Assistive Technology to Help with Anxiety
On August 12th, NJCTS will host “Assistive Technology to Help with Anxiety”, a webinar presented by Matt Dennion. This webinar will discuss apps that students can use in dealing with anxiety in school other settings. The presentation will highlight mobile technology that can help create schedules with detailed directions, support reading and writing for students with dyslexia and dysgraphia, assist with writing research papers, and programs that can support independent functioning in a community setting.
“In These Uncertain Times”: Returning to School in an Age of Anxiety
On August 26, NJCTS will host “In These Uncertain Times”: Returning to School in an Age of Anxiety, presented by W. Eric Deibler, M.S Ed., Psy.D. This webinar will discuss what school will be like for our children upon their intended return to the classroom after a five-month absence.
Looking ahead to December, NJCTS will host “Anxiety Management” with Christopher Lynch, Psy.D.

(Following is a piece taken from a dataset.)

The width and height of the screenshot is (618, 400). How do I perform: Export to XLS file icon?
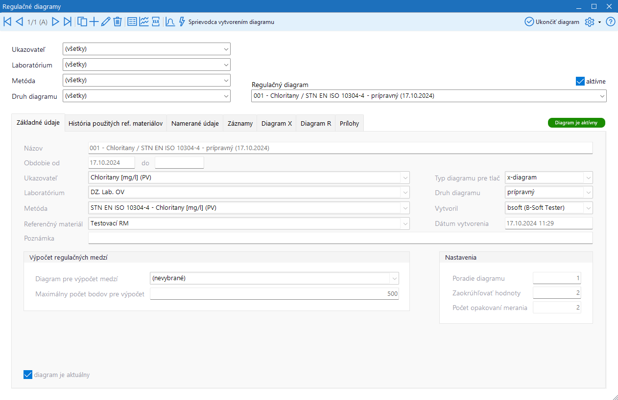156,22
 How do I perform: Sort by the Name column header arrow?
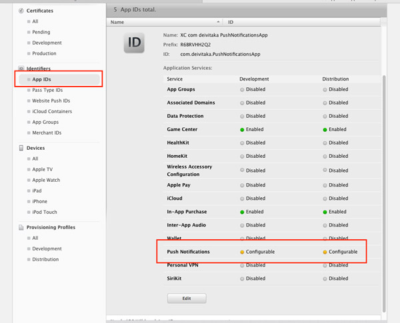tap(219, 23)
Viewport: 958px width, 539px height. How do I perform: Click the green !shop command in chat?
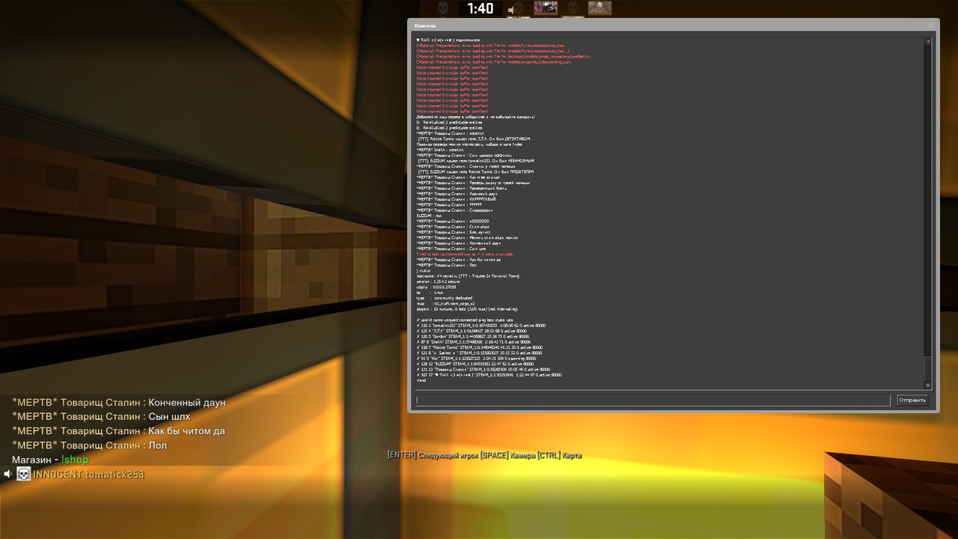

Read some examples of stress and anxiety coping techniques for those with Tourette’s from our own group:
From Ken Shyminsky, a former vice president of the Greater Toronto Chapter of the Tourette Syndrome Foundation of Canada
“In my case, I discovered at an early age that running and weight training helped my get rid of ADHD and Tourette Syndrome energy. As a result, I was more calm. When I knew I was approaching a stressful time (university exams or giving a presentation), I would ensure I proactively went for a run to reduce my stress levels, in anticipation of the stress that I was about to experience. In effect, I was increasing my capacity to take on more stress than the regular daily amount.
I often share this analogy:
I think of myself as a clear glass bottle. As stressful events occur, the bottle fills. Highly stressful situations and events cause it to fill quickly. Daily work and family stress fill it more slowly, over days and weeks. Left unchecked the bottle will keep filling and eventually overflow.
By participating in stress-reducing activities, I empty the bottle of some of the accumulated stress and I create more empty space in my bottle (body). When I know I am heading into a stressful time or event, I make sure to first reduce my internal stress so I have more room for adding stress to the bottle, so it doesn’t overflow. I can predict stressful triggers and my responses and also prepare myself to manage the pressures that follow.”
This is a marathon, people, not a sprint. How I wish I had someone tell me that 6 years ago. But now I’m learning. Here are 10 things that have worked for me in terms of overcoming the stress and day-to-day grind of having a child with Tourette Syndrome and other disorders:
Find a support group (This blog, a private group I have)
Be open with friends (I have some awesome folk in my life)
Pray (It really works)
Find a prayer support group
Set goals for yourself
Be honest – some days just suck. There’s no point in pretending otherwise. Just know you can always start over.
Yes, really, you START OVER. Every second that passes is a new opportunity to start fresh.
Focus on the kid and his/her gifts, not just the tics.
Work on accepting the tics you can’t change, changing the tics you can, and having the wisdom to know the difference.